INSTRUCTIONS FOR THE TASK: Transcribe the records word for word, leaving nothing out.

Stored data entries:

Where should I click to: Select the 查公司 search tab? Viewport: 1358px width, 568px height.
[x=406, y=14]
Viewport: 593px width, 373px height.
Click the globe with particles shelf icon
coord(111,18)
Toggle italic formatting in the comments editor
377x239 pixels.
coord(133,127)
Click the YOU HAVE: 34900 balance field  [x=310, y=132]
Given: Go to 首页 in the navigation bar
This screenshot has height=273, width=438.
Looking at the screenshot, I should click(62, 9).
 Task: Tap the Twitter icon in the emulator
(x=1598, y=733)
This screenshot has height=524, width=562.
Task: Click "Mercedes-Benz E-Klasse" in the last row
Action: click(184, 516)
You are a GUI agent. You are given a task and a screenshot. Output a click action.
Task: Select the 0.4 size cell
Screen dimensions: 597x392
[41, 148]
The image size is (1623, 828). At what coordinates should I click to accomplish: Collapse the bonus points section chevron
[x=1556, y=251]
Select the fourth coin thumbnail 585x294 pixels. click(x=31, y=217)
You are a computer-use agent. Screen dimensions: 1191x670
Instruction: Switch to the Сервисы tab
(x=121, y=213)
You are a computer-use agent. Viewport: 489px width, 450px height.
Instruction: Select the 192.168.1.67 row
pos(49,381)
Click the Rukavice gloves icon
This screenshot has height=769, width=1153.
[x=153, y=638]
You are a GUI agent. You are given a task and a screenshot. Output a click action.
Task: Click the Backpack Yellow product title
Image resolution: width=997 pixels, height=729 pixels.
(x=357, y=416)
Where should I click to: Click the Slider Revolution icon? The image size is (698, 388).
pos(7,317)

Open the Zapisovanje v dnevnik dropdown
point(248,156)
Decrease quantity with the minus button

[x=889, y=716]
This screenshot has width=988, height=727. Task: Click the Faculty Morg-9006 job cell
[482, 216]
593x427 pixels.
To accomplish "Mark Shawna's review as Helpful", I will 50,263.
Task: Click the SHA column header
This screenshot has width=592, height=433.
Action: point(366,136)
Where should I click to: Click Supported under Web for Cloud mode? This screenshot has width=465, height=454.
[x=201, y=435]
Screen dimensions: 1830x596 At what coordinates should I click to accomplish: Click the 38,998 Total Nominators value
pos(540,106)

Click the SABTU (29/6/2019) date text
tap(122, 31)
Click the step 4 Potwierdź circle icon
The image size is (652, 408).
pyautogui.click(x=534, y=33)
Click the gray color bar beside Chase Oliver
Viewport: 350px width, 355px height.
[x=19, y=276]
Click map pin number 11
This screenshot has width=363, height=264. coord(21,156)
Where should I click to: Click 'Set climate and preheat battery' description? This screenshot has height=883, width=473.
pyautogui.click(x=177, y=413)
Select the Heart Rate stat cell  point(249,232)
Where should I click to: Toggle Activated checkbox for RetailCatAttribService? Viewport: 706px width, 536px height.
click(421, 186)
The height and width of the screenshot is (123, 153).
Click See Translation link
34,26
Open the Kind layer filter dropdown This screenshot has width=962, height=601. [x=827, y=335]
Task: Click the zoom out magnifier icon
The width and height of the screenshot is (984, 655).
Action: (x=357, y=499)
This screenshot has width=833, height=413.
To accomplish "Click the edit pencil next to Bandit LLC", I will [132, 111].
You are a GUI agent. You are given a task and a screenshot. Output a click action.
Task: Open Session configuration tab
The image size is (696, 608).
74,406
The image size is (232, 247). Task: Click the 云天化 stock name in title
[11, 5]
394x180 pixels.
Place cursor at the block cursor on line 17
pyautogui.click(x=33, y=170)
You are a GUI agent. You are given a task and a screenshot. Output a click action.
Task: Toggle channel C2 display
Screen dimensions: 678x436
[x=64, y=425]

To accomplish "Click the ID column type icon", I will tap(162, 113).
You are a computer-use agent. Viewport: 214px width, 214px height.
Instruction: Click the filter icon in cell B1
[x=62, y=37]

SOLUTION TO THE PROBLEM:
Where should I click to: Select the 查公司 search tab? Viewport: 1358px width, 568px height.
[x=406, y=14]
Viewport: 593px width, 373px height.
Click the globe with particles shelf icon
coord(111,18)
Toggle italic formatting in the comments editor
377x239 pixels.
coord(133,127)
Click the YOU HAVE: 34900 balance field  [x=310, y=132]
Given: Go to 首页 in the navigation bar
This screenshot has height=273, width=438.
Looking at the screenshot, I should click(62, 9).
 Task: Tap the Twitter icon in the emulator
(x=1598, y=733)
This screenshot has height=524, width=562.
Task: Click "Mercedes-Benz E-Klasse" in the last row
Action: click(184, 516)
You are a GUI agent. You are given a task and a screenshot. Output a click action.
Task: Select the 0.4 size cell
Screen dimensions: 597x392
[41, 148]
The image size is (1623, 828). At what coordinates should I click to accomplish: Collapse the bonus points section chevron
[x=1556, y=251]
Select the fourth coin thumbnail 585x294 pixels. click(x=31, y=217)
You are a computer-use agent. Screen dimensions: 1191x670
Instruction: Switch to the Сервисы tab
(x=121, y=213)
You are a computer-use agent. Viewport: 489px width, 450px height.
Instruction: Select the 192.168.1.67 row
pos(49,381)
Click the Rukavice gloves icon
This screenshot has height=769, width=1153.
[x=153, y=638]
You are a GUI agent. You are given a task and a screenshot. Output a click action.
Task: Click the Backpack Yellow product title
Image resolution: width=997 pixels, height=729 pixels.
(x=357, y=416)
Where should I click to: Click the Slider Revolution icon? The image size is (698, 388).
pos(7,317)

Open the Zapisovanje v dnevnik dropdown
point(248,156)
Decrease quantity with the minus button

[x=889, y=716]
This screenshot has width=988, height=727. Task: Click the Faculty Morg-9006 job cell
[482, 216]
593x427 pixels.
To accomplish "Mark Shawna's review as Helpful", I will 50,263.
Task: Click the SHA column header
This screenshot has width=592, height=433.
Action: point(366,136)
Where should I click to: Click Supported under Web for Cloud mode? This screenshot has width=465, height=454.
[x=201, y=435]
Screen dimensions: 1830x596 At what coordinates should I click to accomplish: Click the 38,998 Total Nominators value
pos(540,106)

Click the SABTU (29/6/2019) date text
tap(122, 31)
Click the step 4 Potwierdź circle icon
The image size is (652, 408).
pyautogui.click(x=534, y=33)
Click the gray color bar beside Chase Oliver
Viewport: 350px width, 355px height.
[x=19, y=276]
Click map pin number 11
This screenshot has width=363, height=264. coord(21,156)
Where should I click to: Click 'Set climate and preheat battery' description? This screenshot has height=883, width=473.
pyautogui.click(x=177, y=413)
Select the Heart Rate stat cell  point(249,232)
Where should I click to: Toggle Activated checkbox for RetailCatAttribService? Viewport: 706px width, 536px height.
click(421, 186)
The height and width of the screenshot is (123, 153).
Click See Translation link
34,26
Open the Kind layer filter dropdown This screenshot has width=962, height=601. [x=827, y=335]
Task: Click the zoom out magnifier icon
The width and height of the screenshot is (984, 655).
Action: (x=357, y=499)
This screenshot has width=833, height=413.
To accomplish "Click the edit pencil next to Bandit LLC", I will [132, 111].
You are a GUI agent. You are given a task and a screenshot. Output a click action.
Task: Open Session configuration tab
The image size is (696, 608).
74,406
The image size is (232, 247). Task: Click the 云天化 stock name in title
[11, 5]
394x180 pixels.
Place cursor at the block cursor on line 17
pyautogui.click(x=33, y=170)
You are a GUI agent. You are given a task and a screenshot. Output a click action.
Task: Toggle channel C2 display
Screen dimensions: 678x436
[x=64, y=425]

To accomplish "Click the ID column type icon", I will tap(162, 113).
You are a computer-use agent. Viewport: 214px width, 214px height.
Instruction: Click the filter icon in cell B1
[x=62, y=37]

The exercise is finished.